Lucius ouvre une porte et me fais signe d'entrer. Je pénètre dans un sorte de chambre, qui tiens plus d'un cachot. Elle est très vétuste, il n'y a qu'un lit avec une grosse couverture en laine marron et un bureau à l'allure bancale et vermoulu. Le long du mur du fond, il y a une belle réserve de bois pour alimenter la cheminée. Qui est a priori le seul moyen de chauffage et d'éclairage puisque la pièce est également dépourvue de fenêtre.
-Je sais, c'est un peu spartiate. Dit Lucius. Mais ici, personne n'aura l'idée de venir te chercher. Cette partie du manoir est dissimulée et les archives ainsi que moi-même entretenons l'histoire que les couloirs se sont éboulés et sont inaccessibles.

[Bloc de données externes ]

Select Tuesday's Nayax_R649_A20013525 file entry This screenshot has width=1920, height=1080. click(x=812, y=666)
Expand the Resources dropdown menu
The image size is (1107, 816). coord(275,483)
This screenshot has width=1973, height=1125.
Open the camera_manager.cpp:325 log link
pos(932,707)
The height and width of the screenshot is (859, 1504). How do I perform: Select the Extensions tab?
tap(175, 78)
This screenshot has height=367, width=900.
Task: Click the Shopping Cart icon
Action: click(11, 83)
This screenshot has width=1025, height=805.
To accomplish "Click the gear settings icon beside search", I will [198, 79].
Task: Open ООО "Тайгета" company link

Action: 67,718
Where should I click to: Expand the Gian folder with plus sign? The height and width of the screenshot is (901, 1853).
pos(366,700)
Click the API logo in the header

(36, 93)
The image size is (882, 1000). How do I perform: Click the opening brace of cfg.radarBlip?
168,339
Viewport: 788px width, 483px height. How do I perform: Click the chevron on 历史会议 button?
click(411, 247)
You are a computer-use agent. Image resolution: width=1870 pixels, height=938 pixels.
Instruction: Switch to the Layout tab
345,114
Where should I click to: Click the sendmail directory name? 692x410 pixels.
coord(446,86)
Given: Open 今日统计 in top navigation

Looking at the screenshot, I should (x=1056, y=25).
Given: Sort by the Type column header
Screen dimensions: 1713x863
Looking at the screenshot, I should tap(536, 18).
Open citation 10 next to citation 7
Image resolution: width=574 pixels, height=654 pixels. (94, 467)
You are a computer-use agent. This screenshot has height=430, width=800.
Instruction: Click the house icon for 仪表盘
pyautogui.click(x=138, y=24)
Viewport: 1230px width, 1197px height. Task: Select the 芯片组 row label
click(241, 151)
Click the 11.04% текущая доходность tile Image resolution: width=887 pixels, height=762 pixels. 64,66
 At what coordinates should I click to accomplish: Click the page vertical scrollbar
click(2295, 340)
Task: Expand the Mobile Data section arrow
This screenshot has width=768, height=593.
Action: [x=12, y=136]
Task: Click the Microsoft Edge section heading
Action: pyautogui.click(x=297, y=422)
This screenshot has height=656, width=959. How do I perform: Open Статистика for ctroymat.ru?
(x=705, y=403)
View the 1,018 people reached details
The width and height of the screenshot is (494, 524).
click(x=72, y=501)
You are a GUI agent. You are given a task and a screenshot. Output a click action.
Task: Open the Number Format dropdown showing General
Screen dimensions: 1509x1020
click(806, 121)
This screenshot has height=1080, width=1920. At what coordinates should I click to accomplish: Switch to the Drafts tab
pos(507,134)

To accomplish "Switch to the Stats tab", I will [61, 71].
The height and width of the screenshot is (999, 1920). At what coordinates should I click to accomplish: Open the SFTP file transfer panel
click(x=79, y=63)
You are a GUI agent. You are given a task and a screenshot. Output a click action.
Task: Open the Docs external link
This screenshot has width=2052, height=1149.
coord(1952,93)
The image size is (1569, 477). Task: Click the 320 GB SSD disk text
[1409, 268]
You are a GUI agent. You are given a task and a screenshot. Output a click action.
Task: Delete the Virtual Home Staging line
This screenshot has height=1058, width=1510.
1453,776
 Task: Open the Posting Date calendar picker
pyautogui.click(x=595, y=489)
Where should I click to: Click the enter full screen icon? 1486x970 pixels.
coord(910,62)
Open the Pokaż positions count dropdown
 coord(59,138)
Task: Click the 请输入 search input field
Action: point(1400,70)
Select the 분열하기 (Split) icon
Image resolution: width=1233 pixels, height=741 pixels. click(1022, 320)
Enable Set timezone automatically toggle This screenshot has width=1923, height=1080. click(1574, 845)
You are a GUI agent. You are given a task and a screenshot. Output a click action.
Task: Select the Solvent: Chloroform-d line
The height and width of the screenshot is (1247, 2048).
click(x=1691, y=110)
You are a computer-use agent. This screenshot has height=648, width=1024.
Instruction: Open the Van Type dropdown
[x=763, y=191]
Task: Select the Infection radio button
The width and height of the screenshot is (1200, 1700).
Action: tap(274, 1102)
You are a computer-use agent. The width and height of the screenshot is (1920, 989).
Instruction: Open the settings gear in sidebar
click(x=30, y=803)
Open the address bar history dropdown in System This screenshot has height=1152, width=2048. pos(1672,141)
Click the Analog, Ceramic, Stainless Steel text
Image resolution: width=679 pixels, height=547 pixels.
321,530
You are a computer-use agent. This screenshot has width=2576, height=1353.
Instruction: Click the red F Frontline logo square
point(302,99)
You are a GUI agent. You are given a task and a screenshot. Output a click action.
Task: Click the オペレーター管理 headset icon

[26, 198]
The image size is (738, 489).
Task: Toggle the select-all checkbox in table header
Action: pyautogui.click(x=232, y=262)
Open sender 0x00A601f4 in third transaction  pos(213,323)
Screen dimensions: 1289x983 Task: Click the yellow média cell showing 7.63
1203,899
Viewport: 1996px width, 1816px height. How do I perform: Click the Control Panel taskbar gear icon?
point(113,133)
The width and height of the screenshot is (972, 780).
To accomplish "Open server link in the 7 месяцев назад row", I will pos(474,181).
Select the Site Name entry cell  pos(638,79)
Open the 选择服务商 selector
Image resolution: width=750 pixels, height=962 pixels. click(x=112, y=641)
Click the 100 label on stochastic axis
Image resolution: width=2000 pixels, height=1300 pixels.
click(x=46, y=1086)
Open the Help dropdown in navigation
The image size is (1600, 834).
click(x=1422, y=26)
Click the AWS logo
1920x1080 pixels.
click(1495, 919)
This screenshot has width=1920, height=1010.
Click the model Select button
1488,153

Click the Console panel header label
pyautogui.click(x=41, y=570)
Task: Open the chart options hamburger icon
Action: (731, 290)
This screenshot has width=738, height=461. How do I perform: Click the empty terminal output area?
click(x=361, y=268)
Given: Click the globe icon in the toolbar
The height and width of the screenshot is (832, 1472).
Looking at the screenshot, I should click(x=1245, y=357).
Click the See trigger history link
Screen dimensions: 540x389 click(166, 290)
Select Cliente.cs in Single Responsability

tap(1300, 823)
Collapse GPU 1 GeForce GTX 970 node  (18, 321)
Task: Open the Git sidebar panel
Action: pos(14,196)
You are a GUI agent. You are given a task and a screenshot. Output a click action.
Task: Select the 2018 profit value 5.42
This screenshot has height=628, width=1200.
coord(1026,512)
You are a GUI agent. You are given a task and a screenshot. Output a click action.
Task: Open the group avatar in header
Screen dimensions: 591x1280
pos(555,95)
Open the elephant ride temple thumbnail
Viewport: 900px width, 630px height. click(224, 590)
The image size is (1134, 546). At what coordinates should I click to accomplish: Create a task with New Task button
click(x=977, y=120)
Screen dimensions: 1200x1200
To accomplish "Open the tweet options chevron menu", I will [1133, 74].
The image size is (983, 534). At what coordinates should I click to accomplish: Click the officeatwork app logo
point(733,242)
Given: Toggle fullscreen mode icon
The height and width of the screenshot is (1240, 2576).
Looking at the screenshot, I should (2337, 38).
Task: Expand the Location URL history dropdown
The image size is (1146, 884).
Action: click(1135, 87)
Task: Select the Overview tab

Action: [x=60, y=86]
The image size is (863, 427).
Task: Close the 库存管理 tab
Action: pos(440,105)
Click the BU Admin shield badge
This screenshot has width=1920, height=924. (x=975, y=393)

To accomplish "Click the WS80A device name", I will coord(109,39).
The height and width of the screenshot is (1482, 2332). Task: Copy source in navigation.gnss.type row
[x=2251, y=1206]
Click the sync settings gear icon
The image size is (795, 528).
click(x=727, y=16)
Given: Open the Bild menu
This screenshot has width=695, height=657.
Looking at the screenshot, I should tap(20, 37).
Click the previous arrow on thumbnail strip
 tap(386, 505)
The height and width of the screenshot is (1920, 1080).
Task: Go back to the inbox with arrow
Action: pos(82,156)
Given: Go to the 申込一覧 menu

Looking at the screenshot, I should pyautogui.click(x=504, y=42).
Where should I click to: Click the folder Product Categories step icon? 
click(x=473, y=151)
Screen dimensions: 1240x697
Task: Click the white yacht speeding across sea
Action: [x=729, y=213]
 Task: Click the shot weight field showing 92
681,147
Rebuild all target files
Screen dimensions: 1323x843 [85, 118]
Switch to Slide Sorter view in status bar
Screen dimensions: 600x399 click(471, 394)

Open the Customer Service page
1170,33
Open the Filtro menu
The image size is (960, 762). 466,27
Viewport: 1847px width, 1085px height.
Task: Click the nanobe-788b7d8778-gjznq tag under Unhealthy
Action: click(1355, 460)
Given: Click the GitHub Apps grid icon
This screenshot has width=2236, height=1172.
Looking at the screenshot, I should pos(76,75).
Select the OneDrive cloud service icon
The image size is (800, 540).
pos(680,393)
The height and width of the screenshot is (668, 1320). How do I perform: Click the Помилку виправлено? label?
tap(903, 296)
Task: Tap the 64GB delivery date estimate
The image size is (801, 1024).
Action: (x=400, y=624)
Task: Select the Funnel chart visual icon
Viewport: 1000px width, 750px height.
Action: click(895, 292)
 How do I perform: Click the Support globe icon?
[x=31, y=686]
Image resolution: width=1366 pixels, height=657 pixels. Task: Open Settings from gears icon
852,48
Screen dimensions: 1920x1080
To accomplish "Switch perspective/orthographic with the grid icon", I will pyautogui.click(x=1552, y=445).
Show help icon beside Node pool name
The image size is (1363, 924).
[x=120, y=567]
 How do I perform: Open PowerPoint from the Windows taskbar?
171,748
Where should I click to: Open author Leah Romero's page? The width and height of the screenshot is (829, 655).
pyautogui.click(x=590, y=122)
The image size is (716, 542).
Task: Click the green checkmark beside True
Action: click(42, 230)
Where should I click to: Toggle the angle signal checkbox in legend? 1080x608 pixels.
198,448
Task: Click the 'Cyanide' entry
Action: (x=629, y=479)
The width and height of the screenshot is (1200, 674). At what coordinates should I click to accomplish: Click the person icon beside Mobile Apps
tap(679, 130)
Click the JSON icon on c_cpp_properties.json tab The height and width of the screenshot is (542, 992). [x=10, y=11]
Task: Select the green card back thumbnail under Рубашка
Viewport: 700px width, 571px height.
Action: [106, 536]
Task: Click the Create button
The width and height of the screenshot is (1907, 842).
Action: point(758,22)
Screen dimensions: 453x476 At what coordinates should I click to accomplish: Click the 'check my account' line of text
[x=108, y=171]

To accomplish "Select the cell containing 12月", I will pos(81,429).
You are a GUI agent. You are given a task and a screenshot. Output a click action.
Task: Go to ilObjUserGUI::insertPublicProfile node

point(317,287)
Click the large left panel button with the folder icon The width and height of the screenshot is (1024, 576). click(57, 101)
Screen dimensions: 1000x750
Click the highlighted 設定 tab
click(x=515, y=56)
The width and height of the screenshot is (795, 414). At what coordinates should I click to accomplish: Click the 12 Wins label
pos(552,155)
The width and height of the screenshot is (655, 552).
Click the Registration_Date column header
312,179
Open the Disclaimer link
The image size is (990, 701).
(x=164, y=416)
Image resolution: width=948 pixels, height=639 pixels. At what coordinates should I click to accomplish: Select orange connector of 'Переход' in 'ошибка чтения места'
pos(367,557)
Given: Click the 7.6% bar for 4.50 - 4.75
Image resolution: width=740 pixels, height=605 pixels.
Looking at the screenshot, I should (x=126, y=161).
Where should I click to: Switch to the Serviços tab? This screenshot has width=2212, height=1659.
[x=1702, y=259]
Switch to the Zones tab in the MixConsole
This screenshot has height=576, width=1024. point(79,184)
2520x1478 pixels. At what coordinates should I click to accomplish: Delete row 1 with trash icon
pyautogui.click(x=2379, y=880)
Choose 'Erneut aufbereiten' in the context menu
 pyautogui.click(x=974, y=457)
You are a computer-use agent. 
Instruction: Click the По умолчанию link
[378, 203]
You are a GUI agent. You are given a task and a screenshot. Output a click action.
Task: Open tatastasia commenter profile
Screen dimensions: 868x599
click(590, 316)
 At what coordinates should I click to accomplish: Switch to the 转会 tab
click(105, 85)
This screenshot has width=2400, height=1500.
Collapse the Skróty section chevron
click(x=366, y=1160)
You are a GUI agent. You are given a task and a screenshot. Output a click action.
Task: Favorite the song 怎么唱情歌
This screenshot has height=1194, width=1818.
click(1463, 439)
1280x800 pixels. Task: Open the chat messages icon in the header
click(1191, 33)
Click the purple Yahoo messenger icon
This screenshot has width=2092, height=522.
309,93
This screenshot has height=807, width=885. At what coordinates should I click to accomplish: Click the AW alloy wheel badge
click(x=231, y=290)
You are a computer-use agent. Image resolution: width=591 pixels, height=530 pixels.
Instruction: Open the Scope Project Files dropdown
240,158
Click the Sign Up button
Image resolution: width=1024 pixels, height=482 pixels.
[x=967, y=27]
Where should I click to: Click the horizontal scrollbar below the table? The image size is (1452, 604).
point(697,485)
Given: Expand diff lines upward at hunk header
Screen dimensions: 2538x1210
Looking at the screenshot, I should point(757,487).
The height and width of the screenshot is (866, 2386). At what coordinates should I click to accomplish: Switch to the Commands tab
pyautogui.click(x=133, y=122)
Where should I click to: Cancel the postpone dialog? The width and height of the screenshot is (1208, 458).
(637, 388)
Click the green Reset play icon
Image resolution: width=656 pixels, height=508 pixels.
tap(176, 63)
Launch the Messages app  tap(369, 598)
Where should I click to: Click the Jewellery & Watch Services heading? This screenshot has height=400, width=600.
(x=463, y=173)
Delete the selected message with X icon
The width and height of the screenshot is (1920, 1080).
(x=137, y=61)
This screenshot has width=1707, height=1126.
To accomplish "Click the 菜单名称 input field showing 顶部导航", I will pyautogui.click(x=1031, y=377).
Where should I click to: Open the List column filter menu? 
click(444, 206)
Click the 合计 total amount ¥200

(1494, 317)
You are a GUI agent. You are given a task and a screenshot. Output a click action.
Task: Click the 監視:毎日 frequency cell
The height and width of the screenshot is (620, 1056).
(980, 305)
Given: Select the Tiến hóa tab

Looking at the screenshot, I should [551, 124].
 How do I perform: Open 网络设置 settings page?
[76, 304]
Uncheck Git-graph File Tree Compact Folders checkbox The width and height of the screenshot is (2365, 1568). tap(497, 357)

Mais tant que je ne sais pas qui tu as vu et qui t'as vu lors du concours, tu dois rester ici. Surtout si il s'agît de notre supérieur et je le saurais assez vite. Si il y a le moindre souci, je vais laisser des instructions à des personnes de confiance pour qu'elles te fassent sortir en toute discrétion.
-Mais... Je bredouille, nerveusement. Tu vas me laisser moisir ici dans le noir combien de temps ?
-Le temps nécessaire. Soupire Lucius. Je ferais envoyer tes repas ainsi que quelques provisions. Je vais devoir fermer la porte à clef. Je ferais en sorte que ta literie soit un peu plus confortable et bien entendu, je m'occuperais du nécessaire pour ta toilette.
Je suis tellement abasourdie, que je n'arrive rien à répondre. Je sens simplement ma tête hocher à la positive et mes tremblements s'accélérer.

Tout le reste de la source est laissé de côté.